- **Given request**:
Give the part of the entries below that opens with the line containing "Click the disabled maximize window icon" and closes with the line containing "[x=339, y=10]" as a JSON list of strings, one per line, with blank lines skipped and the pictures left out.

- **Source data**:

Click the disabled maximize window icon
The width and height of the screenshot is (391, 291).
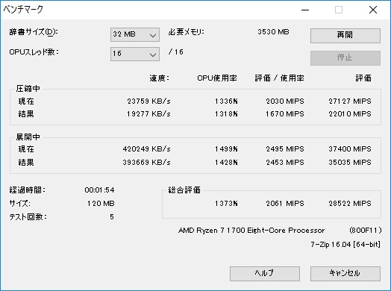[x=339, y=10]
---
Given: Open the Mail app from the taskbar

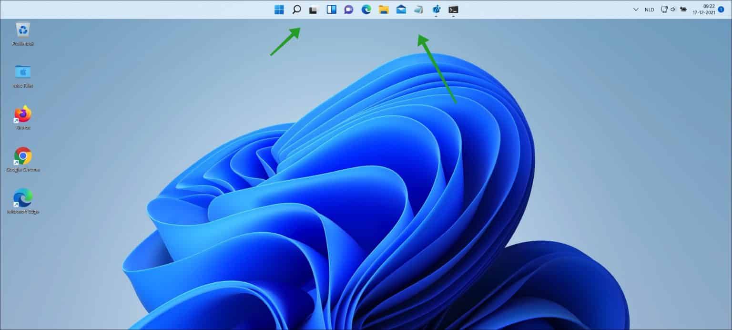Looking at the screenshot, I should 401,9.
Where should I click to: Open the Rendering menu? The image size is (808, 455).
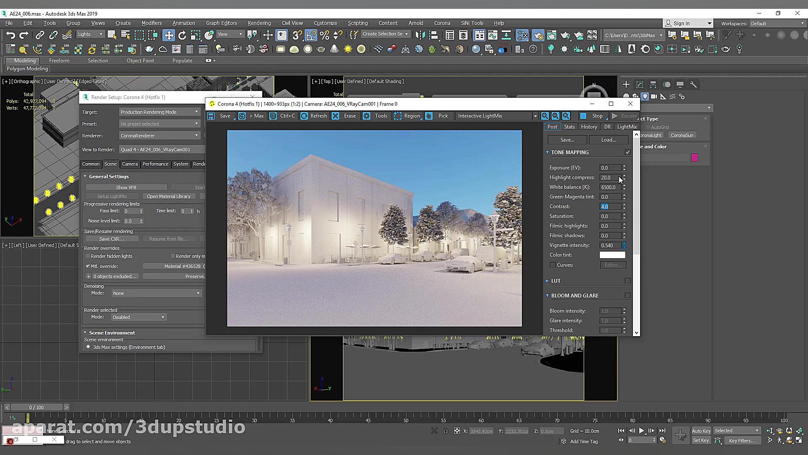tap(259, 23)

- **Result**:
[
  "Click the disabled maximize window icon",
  "The width and height of the screenshot is (391, 291).",
  "[x=339, y=10]"
]